Enquanto o ensaio de Raymond Bellour sobre Os Pássaros foi publicado em 1969 e o ensaio do Cahiers sobre A Mocidade de Lincoln foi publicado em 1970, o artigo de Brian Henderson sobre outro filme de John Ford, Rastros de Ódio (1956), foi publicado mais de 10 anos depois, em 1981. Henderson também é um dos principais contribuidores para os debates sobre o artigo do Cahiers, a ponto de afirmar que, em sua metodologia, apresenta uma crítica à aplicação do estruturalismo ao estudo do cinema (ver Henderson 1973; 1973-74).

Enquanto a análise de Bellour sobre Os Pássaros é, em grande parte, livre de uma consideração das circunstâncias históricas, e a análise do Cahiers leva em conta uma limitada aceitação de fatores históricos, a leitura de Brian Henderson está muito preocupada com questões de história. De muitas maneiras, seu artigo é uma tentativa de explicar o período histórico específico em que Rastros de Ódio foi produzido e lançado. O título do artigo, ‘Um dilema americano’, refere-se ao livro de Gunnar Myrdal ([1944] 1962), An American Dilemma, que atribui aos EUA um dilema particular e contínuo: o dilema da desigualdade entre brancos e negros. Já podemos começar a ver algumas evidências de uma metodologia estruturalista no artigo de Henderson: onde, superficialmente, Rastros de Ódio é um filme sobre o conflito entre americanos brancos e índios norte-americanos, em um nível mais profundo – no nível da estrutura – a importância do filme reside em ser um conto de conflito entre americanos brancos e negros. Pode-se chamar os americanos negros de uma ‘ausência estruturante’ em Rastros de Ódio.

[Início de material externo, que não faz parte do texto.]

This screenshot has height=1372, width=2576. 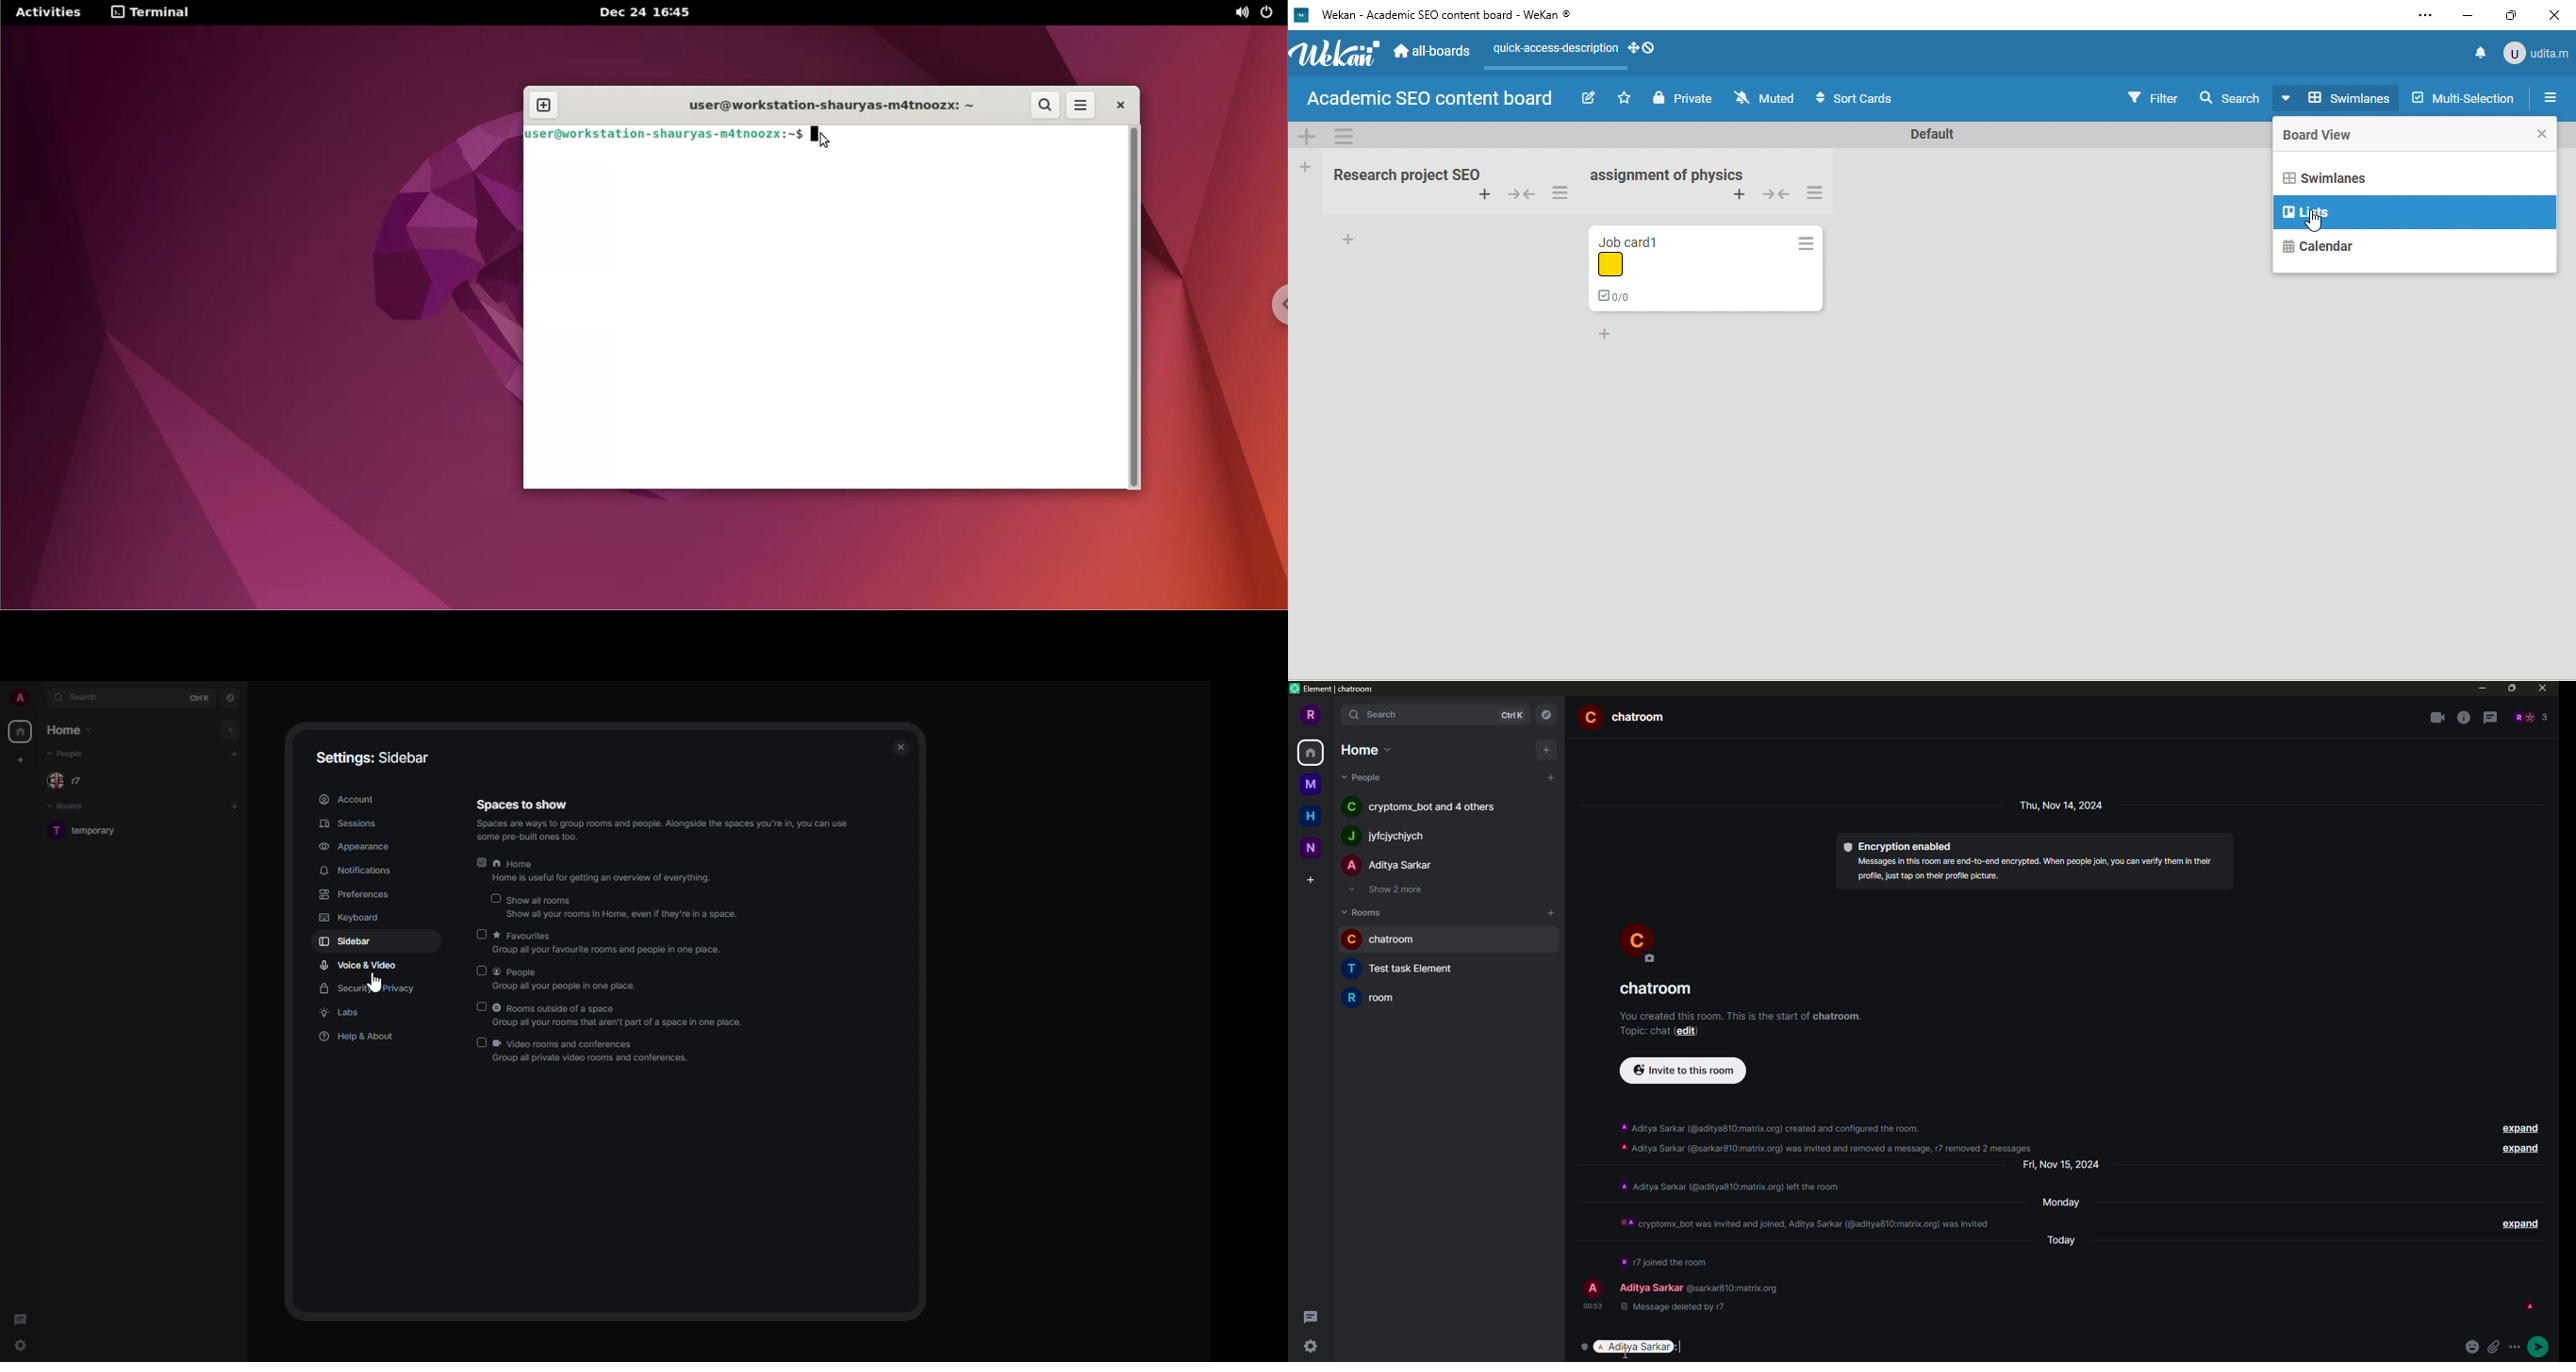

Em um nível, Henderson observa abertamente a semelhança entre o conteúdo de Rastros de Ódioe os tipos de tópicos estudados por antropólogos como Lévi-Strauss: parentesco, raça, casamento e relações tribais. E a leitura de Henderson é fortemente influenciada pelas metodologias Lévi-Straussianas, especialmente no que trata o filme como um mito que tenta reconciliar um conflito social. No cerne do conflito social em Rastros de Ódio- a oposição entre brancos e índios – Henderson encontra uma oposição abrangente: entre Debbie Edwards (Natalie Wood) e Martin Pawley (Jeffrey Hunter). Debbie é uma mulher branca que foi ‘adotada’ por uma tribo indígena, enquanto Martin é parte índio, que foi adotado por uma família branca. Assim, o filme pode ser visto como aquele em que há uma troca entre raças: o que acontece quando uma pessoa branca se integra a uma tribo indígena e o que acontece quando um índio é assimilado pela sociedade branca? Henderson complica ainda mais essas questões ao reformular a oposição entre índio e branco em outro nível: a oposição mais fundamental é entre ser parente por sangue e ser parente por adoção. Nem Martin nem Debbie têm o sangue ‘puro’ das sociedades em que agora vivem, então como as sociedades lidam com membros que não têm sangue puro?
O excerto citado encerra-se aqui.